= Institute of Contemporary Islamic Thought =

Islamic organization based in the United Kingdom

The Institute of Contemporary Islamic Thought (ICIT) is an Islamic research and activist center. ICIT describes itself as "international intellectual center of the global Islamic movement. It consists of individual activists, journalists and academics in all parts of the world who share a common commitment to developing the social and political ideas of the Islamic movement, and promoting them as an alternative worldview to that of Western civilization. Driven by the guidance provided in the Farewell Khutbah, much of the work of ICIT is to produce publications and provide programs that cultivate the Islamic personality, uphold economic justice, and protect social justice."

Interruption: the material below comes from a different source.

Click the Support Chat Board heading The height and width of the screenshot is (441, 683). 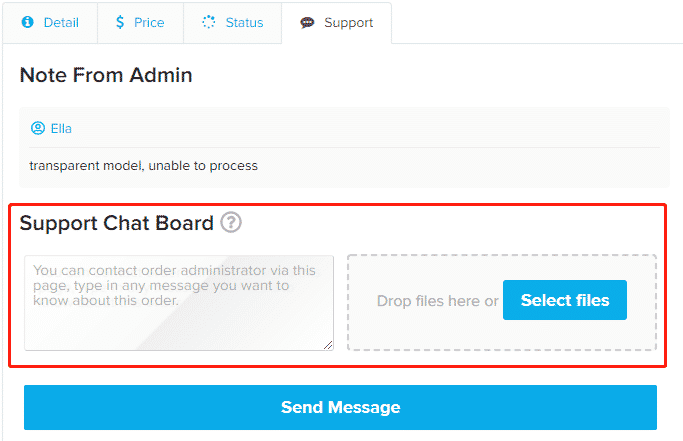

It was established in 1998 by the associates of Kalim Siddiqui (1931–1996), Director of The Muslim Institute in London. Members include director Zafar Bangash of Toronto, Ontario, Canada, Muhammad al-Asi and Imam Abdul Alim Musa of Washington, D.C., and Iqbal Siddiqui of London, now the editor of the Crescent International magazine.

Crescent International a monthly news magazine associated with the ICIT, published in Canada. It is the continuation of a local Toronto Pakistani community paper founded in the early 1970s, converted to an international news magazine by Kalim Siddiqui in 1980.

Siddiqui acted as editor from 1975 to 1998. An Arabic edition, called Al-Hilal Al-Dawli, was published from 1986 to 1989.

Between 1998 and 2008, Crescent International was edited by Iqbal Siddiqui. It is now managed by an editorial board consisting of Zafar Bangash, Afeef Khan and Imam Muhammad al-Asi. Other major contributors include Imam Muhammad al-Asi of Washington, D.C., whose tafsir is being serialised, M A Shaikh in London, and Perwez Shafi in Pakistan. Former editor Iqbal Siddiqui is now a columnist.

The publication has been subject of a controversy by B'nai Brith Canada as Crescent International has published many articles referring to homophobia, antisemitism and denying Israel's right to exist.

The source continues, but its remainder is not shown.